|Shellyn's Pembroke Welsh Corgis
|I raised and shown Collies for 13 years before returning to my true love horses. After much thought about
purchasing a smaller breed with less hair we bought our first Corgi "Willow." From there a new obsession
started. Corgis are easy to live with, easy to train. The big bonus is their easy to take along in the horse trailer
or truck! The size and personality makes them perfect for horse people on the road. We trail ride 5 months of
the year and will never been seen with less that two corgis under foot!
We raise occasional litters.
Click here for puppy availability....
Do the shed?
Yes, they are a double coated breed they will grow a heavy undercoat that does shed out a couple times a year.
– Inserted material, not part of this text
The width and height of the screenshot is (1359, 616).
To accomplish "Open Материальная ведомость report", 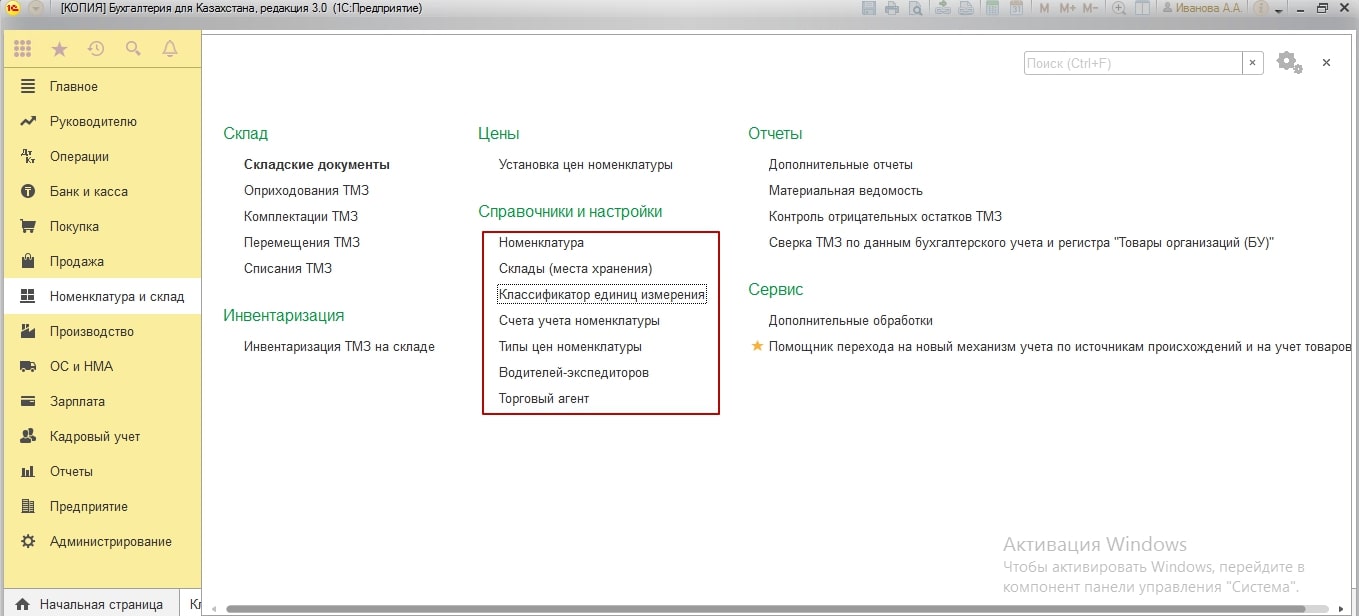I will click(845, 190).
Neutering and spaying will cut down on the shedding. A Corgi does tend to loose hair when they are nervous, like
on a car ride. Grooming with a high velocity dryer helps get the hair out quick.
Are they good with kids?
Yes, they're wonderful with children. When our Willow went camping she could spot a kids a mile away and then
has no interest in us at all. However they are herding dogs, they have been known to grab pants and sleeves of a
active running kid. They should not be teased or encouraged to grab clothes. This can take little training during
the puppy stage.
Are they easy to house break?
As with all breeds the progression of house breaking is dependant on the method of training. I recommend crate
training and a close eye on the puppy at all times while loose in the house. Corgis are smart and quick learners
and should be fully trained by 4 months old.
Do they eat a lot?
They will if you let them, they will over eat. They have a tendency to be overweight and after the first year
their food intake and exercise should be monitored. Most are not super active a couple walks a day or time in
the yard. They like to play, when you are done they will be happy to just sit with you and watch a movie.
We have been lucky so far to not have any health problems. There are some health issues as with any breed, but
we are avoiding that at any cost. Regular vet exams, shots and heart worm preventative is a must. Our breeding
dogs are tested for Hip Dysplasia and are DNA tested for DM and eyes are certified clear from any defects.
Good with other animals?
Ours do not show much interest in livestock, their time at the barn is spent looking for the kitties but they
don't harm them when they find any. They also can stand their ground with other breeds of dogs, you may run
into a aggressive Corgi here and there with other dogs. Seams like they have a short-man's complex. Ours get
along well with other dogs for the most part, they have been socialized quite a bit too. I avoid placing two males
and two female corgis together in one home. Male/female combinations work well and they are wonderful
companions for other breeds of dogs. Ours love labs!